Nous sommes à présent en février 2018, et la firme de Menlo Park, Californie frappe une nouvelle fois. Laura Ghianda, Italienne férue d’art, partage sur le réseau social une photographie de la statuette de Willendorf, que le Musée d’Histoire Naturelle de Vienne expose actuellement. Faite en calcaire, elle représente une femme de 11 cm de hauteur aux formes opulentes, notamment sa poitrine. Automatiquement, l’algorithme du réseau a récidivé, et a supprimé la photo de la statuette et de ses seins considérés trop provocants pour l’hypocrite puritanisme facebookien, insensible à l’art et à l’archéologie. Qu’il s’agisse de seins de pierre ou de seins de chair, rien n’y fait. Toute forme similaire est proscrite dans les fils d’actualité de ses innocents utilisateurs aux yeux purs.

Christian Köberl, directeur du Musée d’Histoire Naturelle de Vienne, a réagi en affirmant n’avoir « jamais entendu parler de quelqu'un qui aurait été heurté à la vue de cette œuvre », et ajouté :

« Il n'y a aucune raison pour que le NHM de Vienne couvre la Vénus de Willendorf [...] et cache sa nudité, que ce soit au musée ou sur les réseaux sociaux ».

Qu’ils datent de la préhistoire ou de maintenant, soient en silicone, en calcaire ou en chair, il n’y a rien à y faire : Facebook a toujours une dent contre les seins, aussi divers soient-ils. En réaction, certains ont cherché à contourner la censure grâce à divers moyens, comme celui de couper les seins en quatre photos distinctes. L’année dernière, l’entreprise californienne déclarait désormais autoriser les photos de poitrines dénudées exprimant un engagement politique ou idéologique ; une résolution dont nous sommes irrémédiablement amenés à douter alors qu’il invite une statue de trente mille années son aînée à aller gentiment se rhabiller.

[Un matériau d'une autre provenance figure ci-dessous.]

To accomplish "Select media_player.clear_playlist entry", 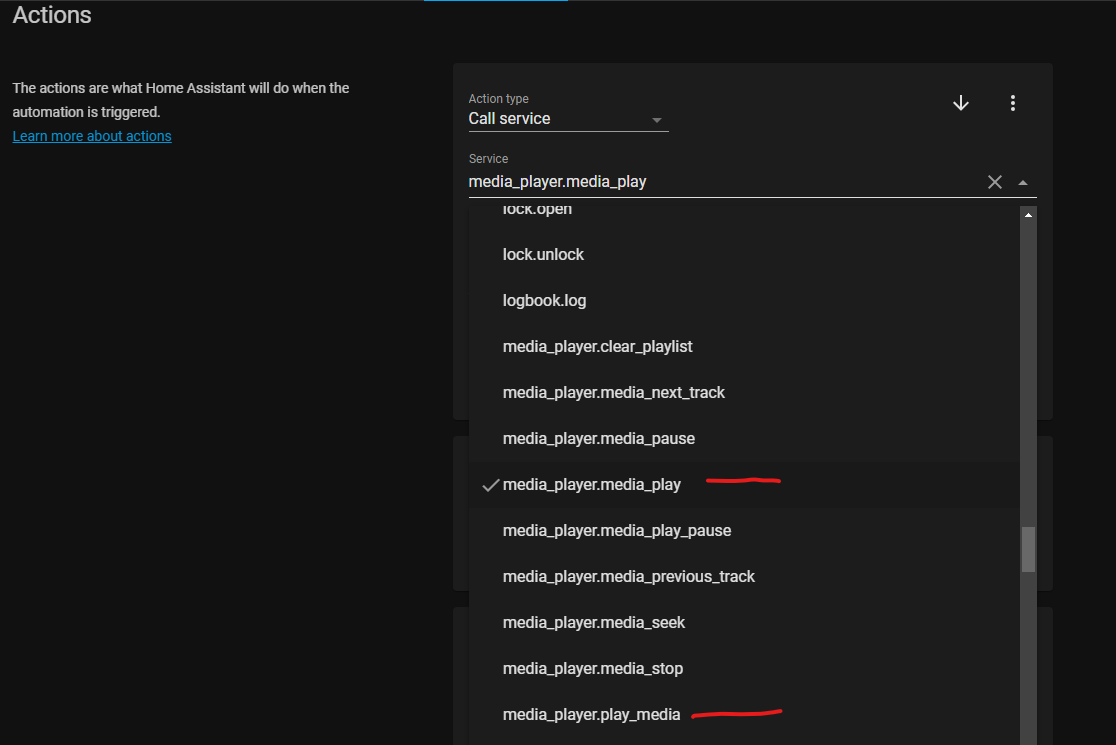I will tap(597, 346).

Suite à cette polémique, le réseau social a tenu à présenter ses excuses par la voix de son porte-parole auprès de l'AFP : « Nous nous excusons pour cette erreur et avons indiqué à l’annonceur que nous approuvons son annonce. Notre politique en matière de publicité ne permet pas la nudité ou la nudité suggérée, mais nous faisons une exception pour les statues, et à ce titre cette annonce aurait dû être approuvée ». Voilà de quoi tout remettre en ordre.